ALMAN VE HIRİSTİYAN AİLELERE VERİLİYOR
Alman devleti tarafından el konulan çocuklar arasında 'Haklı gerekçeler' olsa da bunun sayısının çok az olduğuna dikkat çeken araştırmacı yazar Fuat Uğur, 'Türk ve Müslüman çocuklara karşı sistemli uygulamaya' dikkat çekti: "Çocuklar ailelerinden koparılırcasına alınıyor ve Hıristiyan ailelerin yanında asimile ediliyor. Tespitlerimize göre, 1965'ten bu yana 100 binin üzerinde Türk çocuğu, sudan gerekçelerle ailelerinden koparılıp Alman ve Hıristiyan ailelerin yanına verilerek etnik yapısından ve dininden uzaklaştırılmaya çalışıldı. Yani Almanya, 100 bin Türk çocuğunu devşirdi."
HER YIL 4 BİN ÇOCUĞA EL KONULUYOR
"Her yıl 4 bin Türk ve Müslüman çocuğuna, Alman devleti tarafından el konuluyor" diyen Kamil Altay ise şunları söyledi: "Direkt Alman vatandaşlığına geçirdikleri için 'El konulan göçmen çocuk' sayısının boyutu da bilinemiyor.

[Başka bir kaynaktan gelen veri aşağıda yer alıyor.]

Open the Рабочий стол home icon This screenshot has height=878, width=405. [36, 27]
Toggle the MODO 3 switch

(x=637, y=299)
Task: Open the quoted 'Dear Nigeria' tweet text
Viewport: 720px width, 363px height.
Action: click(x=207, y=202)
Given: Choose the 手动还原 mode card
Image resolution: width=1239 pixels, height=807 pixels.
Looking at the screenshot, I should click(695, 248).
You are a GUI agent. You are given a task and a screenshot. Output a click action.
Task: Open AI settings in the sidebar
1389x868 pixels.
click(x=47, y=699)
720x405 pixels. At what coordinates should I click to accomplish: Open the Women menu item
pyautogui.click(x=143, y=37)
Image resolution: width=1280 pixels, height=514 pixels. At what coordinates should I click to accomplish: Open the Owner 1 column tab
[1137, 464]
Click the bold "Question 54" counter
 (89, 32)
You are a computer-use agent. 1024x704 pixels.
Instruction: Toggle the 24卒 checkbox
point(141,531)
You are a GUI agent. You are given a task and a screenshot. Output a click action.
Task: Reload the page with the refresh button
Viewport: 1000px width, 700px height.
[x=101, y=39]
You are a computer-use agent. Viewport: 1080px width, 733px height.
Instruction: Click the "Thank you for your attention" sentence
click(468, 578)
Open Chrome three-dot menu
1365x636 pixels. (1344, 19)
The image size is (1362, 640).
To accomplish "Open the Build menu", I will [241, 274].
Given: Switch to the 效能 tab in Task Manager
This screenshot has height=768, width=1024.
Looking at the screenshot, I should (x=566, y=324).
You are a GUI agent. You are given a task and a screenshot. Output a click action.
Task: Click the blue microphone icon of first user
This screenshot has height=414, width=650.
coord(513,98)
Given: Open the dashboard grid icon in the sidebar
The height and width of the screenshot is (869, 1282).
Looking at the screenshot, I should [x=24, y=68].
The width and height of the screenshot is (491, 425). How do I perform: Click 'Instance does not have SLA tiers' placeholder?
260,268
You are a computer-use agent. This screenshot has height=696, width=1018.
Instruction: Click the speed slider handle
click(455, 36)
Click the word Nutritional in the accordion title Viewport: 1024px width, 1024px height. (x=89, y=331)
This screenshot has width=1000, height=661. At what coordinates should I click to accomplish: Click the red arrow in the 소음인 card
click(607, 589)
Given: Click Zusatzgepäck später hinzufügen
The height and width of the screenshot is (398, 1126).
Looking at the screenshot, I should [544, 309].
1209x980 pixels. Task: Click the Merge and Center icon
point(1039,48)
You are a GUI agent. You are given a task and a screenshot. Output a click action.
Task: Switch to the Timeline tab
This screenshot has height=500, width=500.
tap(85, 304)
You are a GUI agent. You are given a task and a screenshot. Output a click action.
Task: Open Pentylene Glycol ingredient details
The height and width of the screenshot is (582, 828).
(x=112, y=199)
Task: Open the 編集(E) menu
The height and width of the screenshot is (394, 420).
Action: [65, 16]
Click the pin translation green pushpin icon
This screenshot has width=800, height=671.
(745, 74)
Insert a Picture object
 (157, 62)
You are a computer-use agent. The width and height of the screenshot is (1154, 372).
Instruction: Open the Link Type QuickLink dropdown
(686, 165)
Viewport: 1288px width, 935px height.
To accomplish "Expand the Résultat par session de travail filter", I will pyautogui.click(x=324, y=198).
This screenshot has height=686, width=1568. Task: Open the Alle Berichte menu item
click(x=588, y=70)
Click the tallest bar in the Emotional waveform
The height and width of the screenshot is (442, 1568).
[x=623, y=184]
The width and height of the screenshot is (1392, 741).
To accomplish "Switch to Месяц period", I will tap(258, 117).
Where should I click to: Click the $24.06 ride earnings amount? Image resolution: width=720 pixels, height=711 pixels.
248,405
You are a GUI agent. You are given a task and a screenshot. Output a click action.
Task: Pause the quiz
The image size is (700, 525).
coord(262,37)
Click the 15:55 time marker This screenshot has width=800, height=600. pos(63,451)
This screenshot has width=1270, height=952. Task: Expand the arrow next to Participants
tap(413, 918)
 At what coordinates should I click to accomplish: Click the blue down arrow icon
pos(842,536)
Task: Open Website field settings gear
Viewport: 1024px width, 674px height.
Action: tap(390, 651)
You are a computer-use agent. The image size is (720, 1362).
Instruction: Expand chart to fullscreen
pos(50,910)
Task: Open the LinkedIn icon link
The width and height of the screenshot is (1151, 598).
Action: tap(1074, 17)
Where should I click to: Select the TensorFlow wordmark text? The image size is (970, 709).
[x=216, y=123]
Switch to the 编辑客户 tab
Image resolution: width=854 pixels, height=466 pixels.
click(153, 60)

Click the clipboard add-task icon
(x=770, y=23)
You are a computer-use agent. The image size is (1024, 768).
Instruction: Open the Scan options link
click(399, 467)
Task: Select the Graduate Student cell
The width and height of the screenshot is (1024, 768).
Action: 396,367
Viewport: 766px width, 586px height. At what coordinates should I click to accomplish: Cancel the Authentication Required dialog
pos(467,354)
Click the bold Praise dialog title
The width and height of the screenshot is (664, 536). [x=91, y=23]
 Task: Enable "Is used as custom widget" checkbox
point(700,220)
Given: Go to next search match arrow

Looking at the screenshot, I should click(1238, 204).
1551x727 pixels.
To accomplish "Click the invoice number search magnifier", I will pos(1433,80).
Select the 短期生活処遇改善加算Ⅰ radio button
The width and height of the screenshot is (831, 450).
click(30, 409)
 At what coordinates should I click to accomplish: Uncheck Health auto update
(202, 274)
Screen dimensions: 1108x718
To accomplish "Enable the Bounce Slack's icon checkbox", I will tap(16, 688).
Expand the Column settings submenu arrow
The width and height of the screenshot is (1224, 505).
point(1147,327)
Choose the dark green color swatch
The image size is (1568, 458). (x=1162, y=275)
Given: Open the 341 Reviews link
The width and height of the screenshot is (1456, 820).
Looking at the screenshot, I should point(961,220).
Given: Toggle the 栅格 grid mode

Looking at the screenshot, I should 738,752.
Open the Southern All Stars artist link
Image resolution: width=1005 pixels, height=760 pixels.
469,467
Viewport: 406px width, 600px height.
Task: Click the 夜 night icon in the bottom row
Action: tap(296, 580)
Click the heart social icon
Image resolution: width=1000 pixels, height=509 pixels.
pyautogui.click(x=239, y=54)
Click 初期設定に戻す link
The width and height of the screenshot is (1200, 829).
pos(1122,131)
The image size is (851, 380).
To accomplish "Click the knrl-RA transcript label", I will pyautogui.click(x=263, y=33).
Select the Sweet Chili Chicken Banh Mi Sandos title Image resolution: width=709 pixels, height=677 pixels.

AB yasalarına göre, aileler çocuklarına bakamıyorsa önce akrabalarının, sonra aynı etnik gruptan bir bakıcı aileye, o da yoksa aynı din grubundan bir bakıcı ailenin yanına verilmeli. Almanya, 50'li yıllardan sonra Polonya'dan 150 bin çocuk almıştı. Hepsi sonra Polonya düşmanı oldu. Türk Müslüman Hasanlarımız da Türk düşmanı Hanslara dönüştürülüyor."